> _Text to read_:
** Begin **

Re: [PATCH RFC v5] cpufreq: schedutil: Make iowait boost more energy efficient

From: Joel Fernandes
Date: Mon Jul 17 2017 - 13:35:16 EST


Hi Viresh,

On Mon, Jul 17, 2017 at 1:04 AM, Viresh Kumar <viresh.kumar@xxxxxxxxxx> wrote:
> On 16-07-17, 01:04, Joel Fernandes wrote:
>> Currently the iowait_boost feature in schedutil makes the frequency go to max
>> on iowait wakeups. This feature was added to handle a case that Peter
>> described where the throughput of operations involving continuous I/O requests
>> [1] is reduced due to running at a lower frequency, however the lower
>> throughput itself causes utilization to be low and hence causing frequency to
>> be low hence its "stuck".
>>
>> Instead of going to max, its also possible to achieve the same effect by
>> ramping up to max if there are repeated in_iowait wakeups happening. This patch
>> is an attempt to do that. We start from a lower frequency (policy->mind)
>
> s/mind/min/
>
>> and double the boost for every consecutive iowait update until we reach the
>> maximum iowait boost frequency (iowait_boost_max).
>>
>> I ran a synthetic test (continuous O_DIRECT writes in a loop) on an x86 machine
>> with intel_pstate in passive mode using schedutil. In this test the iowait_boost
>> value ramped from 800MHz to 4GHz in 60ms. The patch achieves the desired improved
>> throughput as the existing behavior.
>>
>> Also while at it, make iowait_boost and iowait_boost_max as unsigned int since
>> its unit is kHz and this is consistent with struct cpufreq_policy.
>>
>> [1] https://patchwork.kernel.org/patch/9735885/
>>
>> Cc: Srinivas Pandruvada <srinivas.pandruvada@xxxxxxxxxxxxxxx>
>> Cc: Len Brown <lenb@xxxxxxxxxx>
>> Cc: Rafael J. Wysocki <rjw@xxxxxxxxxxxxx>
>> Cc: Viresh Kumar <viresh.kumar@xxxxxxxxxx>
>> Cc: Ingo Molnar <mingo@xxxxxxxxxx>
>> Cc: Peter Zijlstra <peterz@xxxxxxxxxxxxx>
>> Suggested-by: Peter Zijlstra <peterz@xxxxxxxxxxxxx>
>> Signed-off-by: Joel Fernandes <joelaf@xxxxxxxxxx>
>> ---
>> This version is based on some ideas from Viresh and Juri in v4. Viresh, one
>> difference between the idea we just discussed is, I am scaling up/down the
>> boost only after consuming it. This has the effect of slightly delaying the
>> "deboost" but achieves the same boost ramp time. Its more cleaner in the code
>> IMO to avoid the scaling up and then down on the initial boost. Note that I
>> also dropped iowait_boost_min and now I'm just starting the initial boost from
>> policy->min since as I mentioned in the commit above, the ramp of the
>> iowait_boost value is very quick and for the usecase its intended for, it works
>> fine. Hope this is acceptable. Thanks.

** End **

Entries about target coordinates
** Begin **

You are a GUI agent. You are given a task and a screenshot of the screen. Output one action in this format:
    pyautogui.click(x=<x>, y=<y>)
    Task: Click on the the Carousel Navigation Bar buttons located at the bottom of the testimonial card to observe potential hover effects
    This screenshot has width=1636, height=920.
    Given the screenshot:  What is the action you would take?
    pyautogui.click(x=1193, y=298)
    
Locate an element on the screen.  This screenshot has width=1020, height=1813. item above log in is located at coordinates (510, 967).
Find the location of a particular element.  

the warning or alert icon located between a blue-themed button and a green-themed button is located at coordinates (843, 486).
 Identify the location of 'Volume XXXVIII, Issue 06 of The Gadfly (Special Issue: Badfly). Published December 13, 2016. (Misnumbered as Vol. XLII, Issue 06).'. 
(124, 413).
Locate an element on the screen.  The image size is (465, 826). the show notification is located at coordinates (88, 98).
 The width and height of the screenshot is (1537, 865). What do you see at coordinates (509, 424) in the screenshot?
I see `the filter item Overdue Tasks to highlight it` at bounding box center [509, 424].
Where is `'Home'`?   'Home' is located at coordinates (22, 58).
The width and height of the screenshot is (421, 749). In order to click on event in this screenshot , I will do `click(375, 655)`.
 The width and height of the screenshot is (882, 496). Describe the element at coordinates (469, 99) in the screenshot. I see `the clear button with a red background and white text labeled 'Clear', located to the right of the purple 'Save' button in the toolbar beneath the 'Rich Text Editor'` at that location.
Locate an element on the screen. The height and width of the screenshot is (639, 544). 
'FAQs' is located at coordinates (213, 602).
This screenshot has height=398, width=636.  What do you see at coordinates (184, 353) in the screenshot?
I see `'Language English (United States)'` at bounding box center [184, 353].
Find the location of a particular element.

** End **

> _Required tasks_:
1/ From the records, copy out the part that starts with the line containing "The width and height of the screenshot is (421, 749)." and ends with the line containing "The width and height of the screenshot is (882, 496).", including both of those lines.
2/ Continue the email reply about making the schedutil iowait boost more energy efficient, picking up right after its last sentence.

> _Results_:
1/
The width and height of the screenshot is (421, 749). In order to click on event in this screenshot , I will do `click(375, 655)`.
 The width and height of the screenshot is (882, 496). Describe the element at coordinates (469, 99) in the screenshot. I see `the clear button with a red background and white text labeled 'Clear', located to the right of the purple 'Save' button in the toolbar beneath the 'Rich Text Editor'` at that location.

2/
>>
>> kernel/sched/cpufreq_schedutil.c | 31 +++++++++++++++++++++++--------
>> 1 file changed, 23 insertions(+), 8 deletions(-)
>>
>> diff --git a/kernel/sched/cpufreq_schedutil.c b/kernel/sched/cpufreq_schedutil.c
>> index 622eed1b7658..4225bbada88d 100644
>> --- a/kernel/sched/cpufreq_schedutil.c
>> +++ b/kernel/sched/cpufreq_schedutil.c
>> @@ -53,8 +53,9 @@ struct sugov_cpu {
>> struct update_util_data update_util;
>> struct sugov_policy *sg_policy;
>>
>> - unsigned long iowait_boost;
>> - unsigned long iowait_boost_max;
>> + bool iowait_boost_pending;
>> + unsigned int iowait_boost;
>> + unsigned int iowait_boost_max;
>> u64 last_update;
>>
>> /* The fields below are only needed when sharing a policy. */
>> @@ -172,30 +173,43 @@ static void sugov_set_iowait_boost(struct sugov_cpu *sg_cpu, u64 time,
>> unsigned int flags)
>> {
>> if (flags & SCHED_CPUFREQ_IOWAIT) {
>> - sg_cpu->iowait_boost = sg_cpu->iowait_boost_max;
>> + sg_cpu->iowait_boost_pending = true;
>> + sg_cpu->iowait_boost = max(sg_cpu->iowait_boost,
>> + sg_cpu->sg_policy->policy->min);
>> } else if (sg_cpu->iowait_boost) {
>> s64 delta_ns = time - sg_cpu->last_update;
>>
>> /* Clear iowait_boost if the CPU apprears to have been idle. */
>> - if (delta_ns > TICK_NSEC)
>> + if (delta_ns > TICK_NSEC) {
>> sg_cpu->iowait_boost = 0;
>> + sg_cpu->iowait_boost_pending = false;
>> + }
>
> We don't really need to clear this flag here as we are already making
> iowait_boost as 0 and that's what we check while using boost.

Hmm, I would rather clear this flag here and in the loop in
sugov_next_freq_shared since it keeps the flag in sync with what's
happening and is less confusing IMHO.

>
>> }
>> }
>>
>> static void sugov_iowait_boost(struct sugov_cpu *sg_cpu, unsigned long *util,
>> unsigned long *max)
>> {
>> - unsigned long boost_util = sg_cpu->iowait_boost;
>> - unsigned long boost_max = sg_cpu->iowait_boost_max;
>> + unsigned long boost_util, boost_max;
>>
>> - if (!boost_util)
>> + if (!sg_cpu->iowait_boost)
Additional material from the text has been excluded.